O Plano de Ação para Minimização das Capturas Acidentais de Aves, Mamíferos e Répteis Marinhos, atualmente em consulta pública, pode representar um avanço relevante na proteção da biodiversidade marinha, alerta a Sociedade Portuguesa para o Estudo das Aves (SPEA).
A organização considera que este instrumento poderá contribuir para mitigar uma das principais ameaças aos ecossistemas marinhos, desde que sejam asseguradas condições para a sua implementação efetiva.
Segundo a SPEA, “a criação deste Plano é uma notícia muito importante e há muito aguardada. Mas para que seja eficaz é essencial garantir financiamento para implementar as medidas previstas e assegurar uma monitorização robusta e contínua das pescarias”, sublinha Ana Almeida, técnica sénior de Conservação Marinha.
A captura acidental, conhecida como bycatch, ocorre quando aves, mamíferos ou tartarugas ficam presos involuntariamente nas artes de pesca, sendo um fenómeno de difícil deteção e avaliação.
Envolvimento dos pescadores é considerado essencial
A organização destaca que apenas programas de monitorização consistentes permitirão compreender a dimensão do problema, sobretudo em regiões como os Açores e a Madeira, onde os dados disponíveis são ainda insuficientes.
Com base no trabalho desenvolvido ao longo de mais de uma década, a SPEA defende que medidas de mitigação podem ser eficazes quando aplicadas em articulação com o setor das pescas.
Nesse sentido, Ana Almeida sublinha que “é essencial continuar a envolver os pescadores na implementação destas medidas.

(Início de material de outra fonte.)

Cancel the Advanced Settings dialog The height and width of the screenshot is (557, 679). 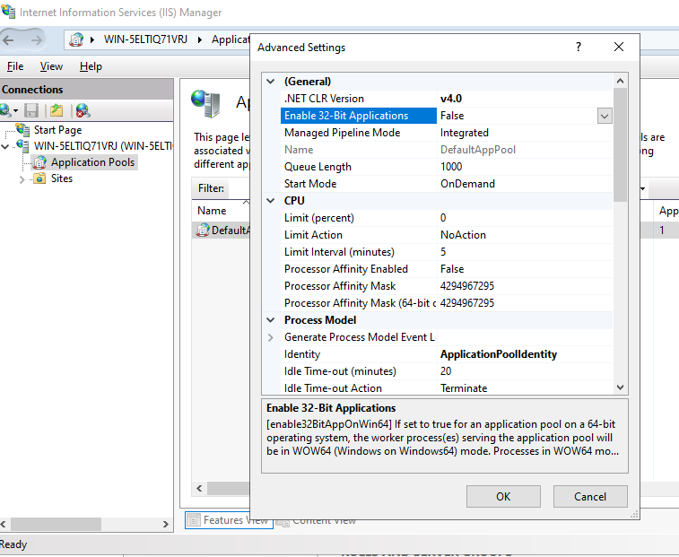(x=589, y=496)
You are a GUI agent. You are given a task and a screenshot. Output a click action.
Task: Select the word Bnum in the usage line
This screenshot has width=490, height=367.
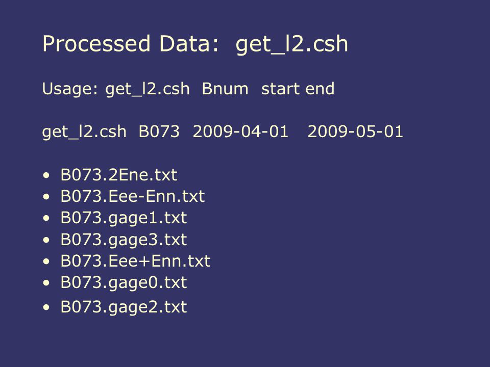click(x=225, y=89)
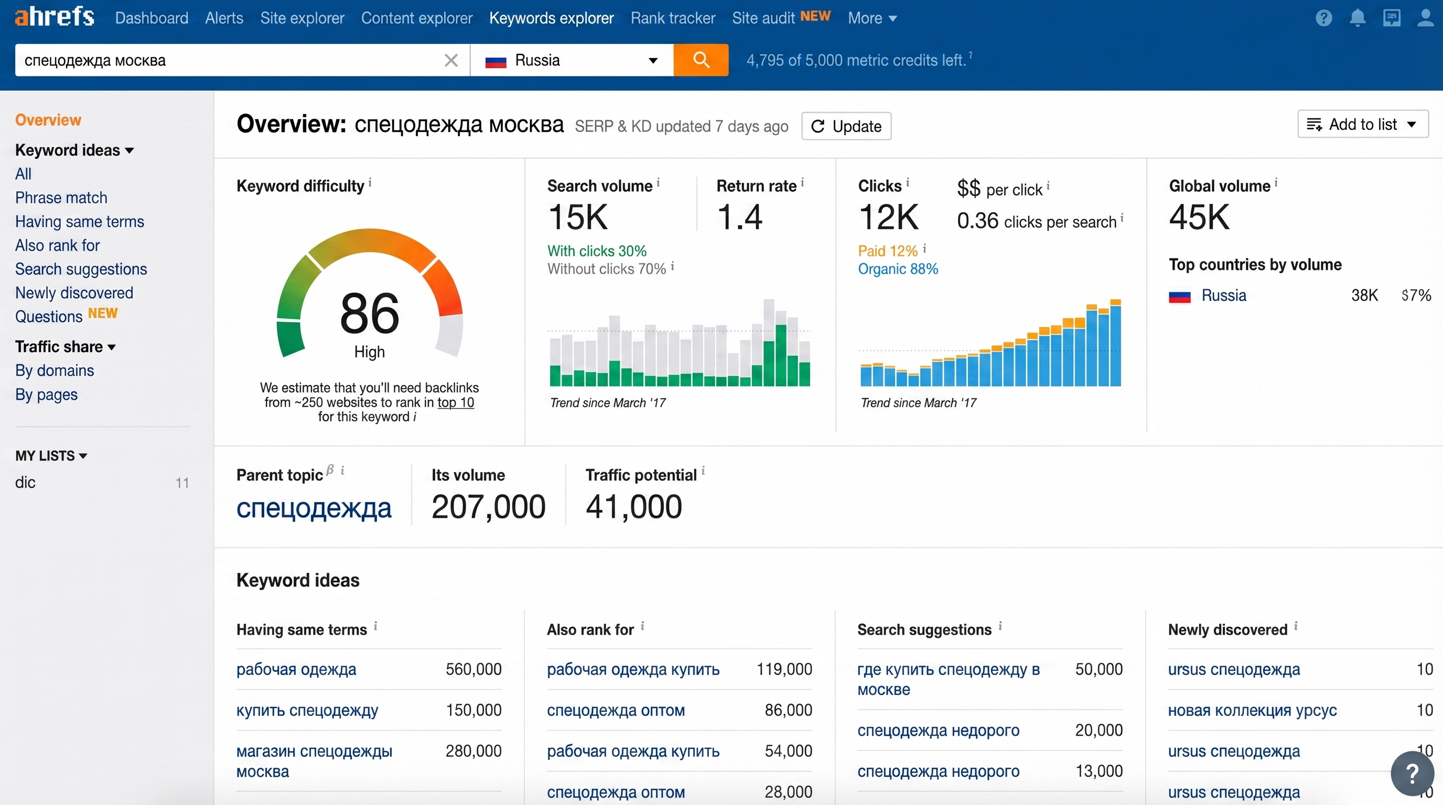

A sensibilização e a partilha de conhecimento são fundamentais para garantir que as soluções são eficazes e exequíveis no terreno”, acrescentando que “se as medidas forem práticas, os pescadores aplicam-nas”.
Fiscalização e formação são apontadas como prioridades
A SPEA defende ainda que o reforço da fiscalização deve ser acompanhado por formação adequada das autoridades, de modo a garantir a correta aplicação das medidas previstas.
A organização sugere igualmente que, numa fase futura, o plano integre mecanismos de monitorização da pesca recreativa, setor que poderá contribuir para a mortalidade não intencional de espécies marinhas.
A SPEA participou na elaboração do plano, contribuindo com dados científicos e experiência acumulada em projetos europeus, manifestando disponibilidade para continuar a colaborar na sua implementação.
Para Ana Almeida, “este Plano é um passo importante. Agora é fundamental garantir que sai do papel e produz resultados concretos para proteger a biodiversidade marinha e assegurar a sustentabilidade das pescas em Portugal”.